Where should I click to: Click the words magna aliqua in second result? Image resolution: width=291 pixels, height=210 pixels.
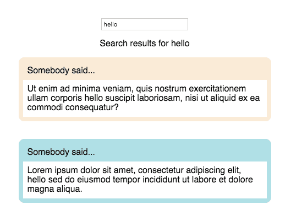click(54, 189)
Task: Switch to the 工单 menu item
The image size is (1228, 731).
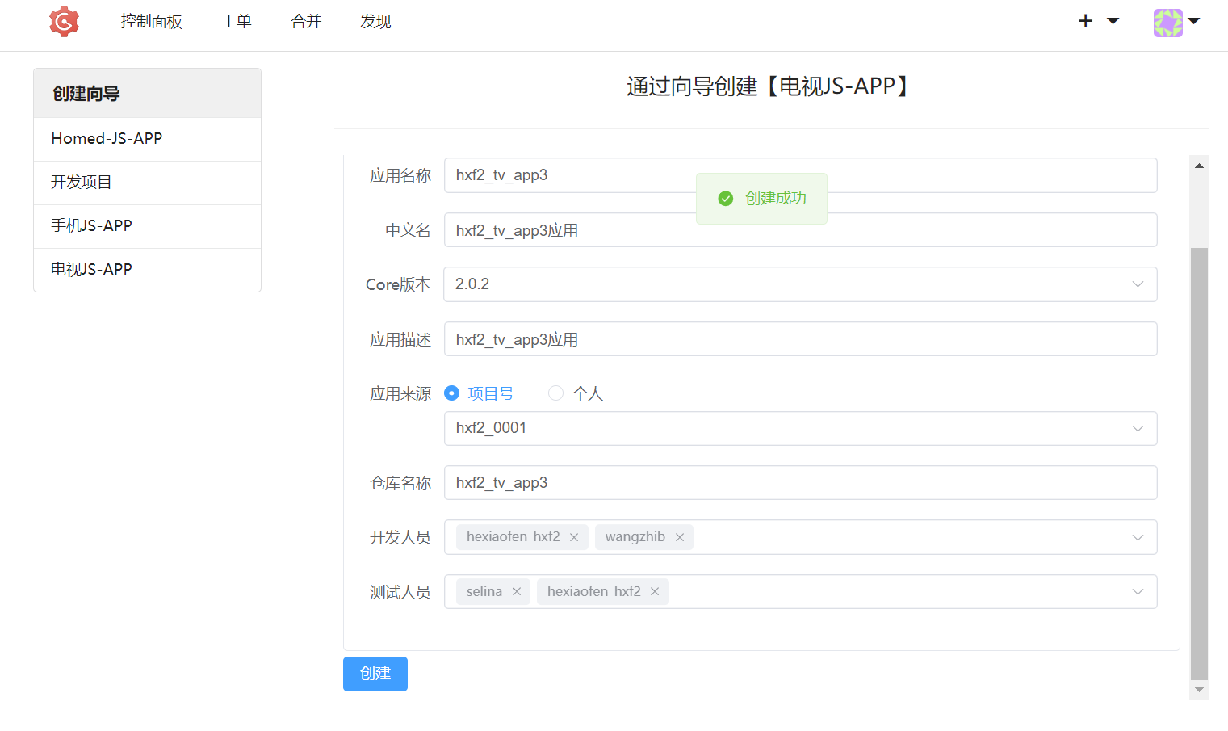Action: click(x=237, y=21)
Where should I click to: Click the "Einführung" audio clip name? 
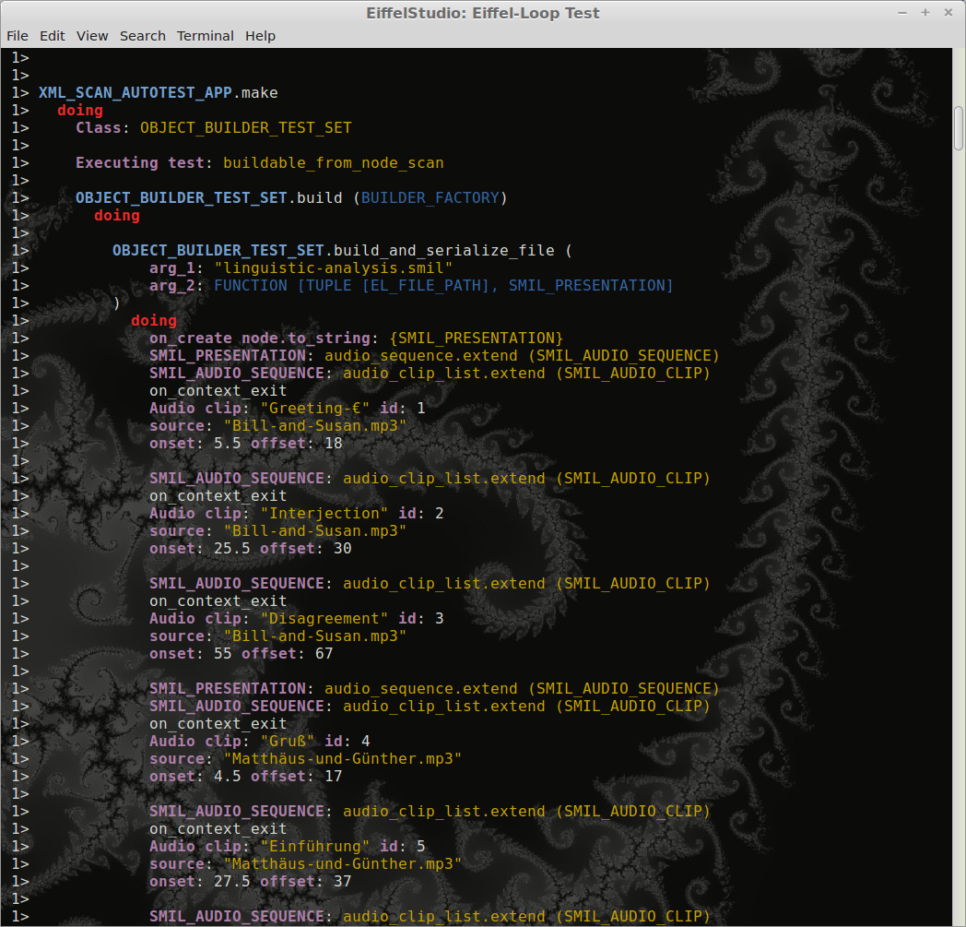tap(314, 847)
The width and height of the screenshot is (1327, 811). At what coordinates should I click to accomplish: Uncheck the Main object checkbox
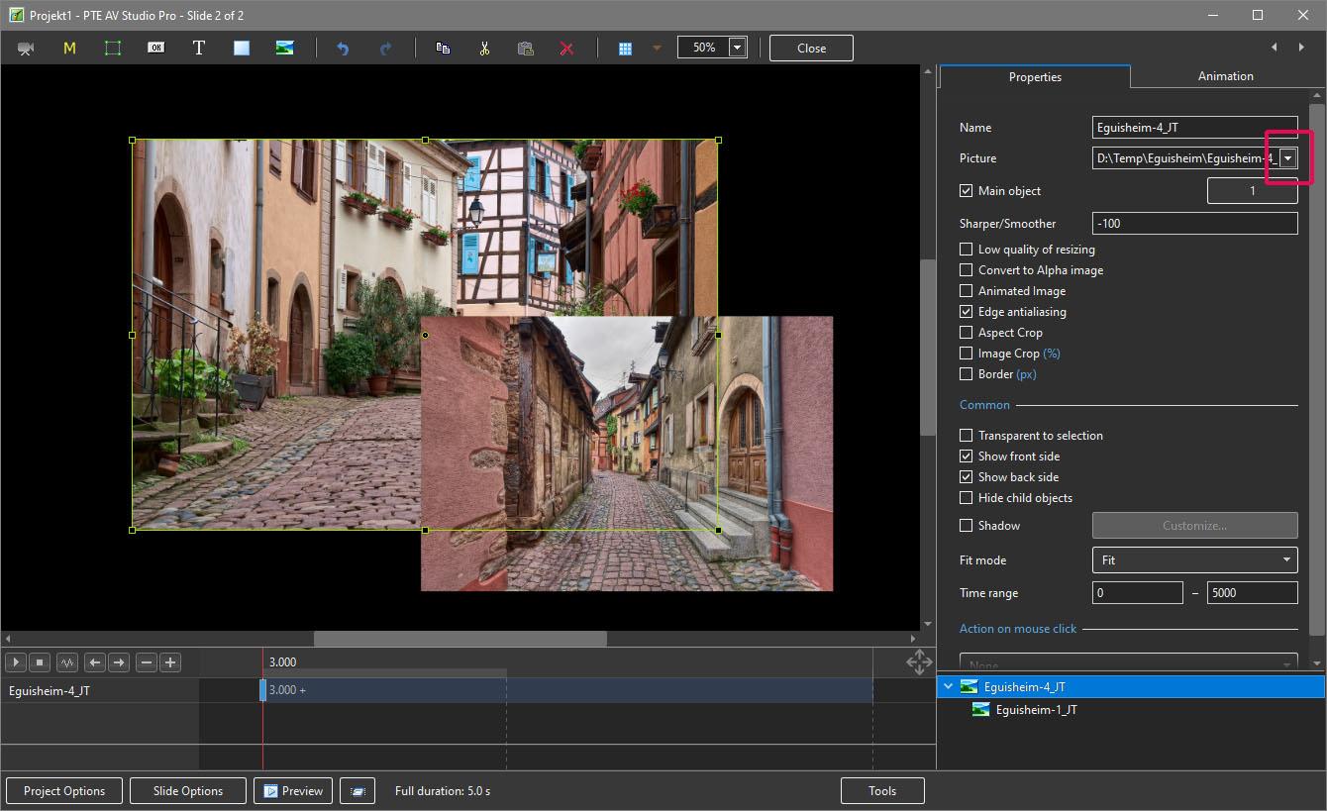(967, 191)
***
**Task details**:
Starting from the line that has "audio clip name?" and ending at the last line of the material above, every line should be output exactly; pictures are dropped and nothing else appears.

**Answer to the problem**:
Where should I click to: Click the "Einführung" audio clip name? 
tap(314, 847)
The width and height of the screenshot is (1327, 811). At what coordinates should I click to accomplish: Uncheck the Main object checkbox
(967, 191)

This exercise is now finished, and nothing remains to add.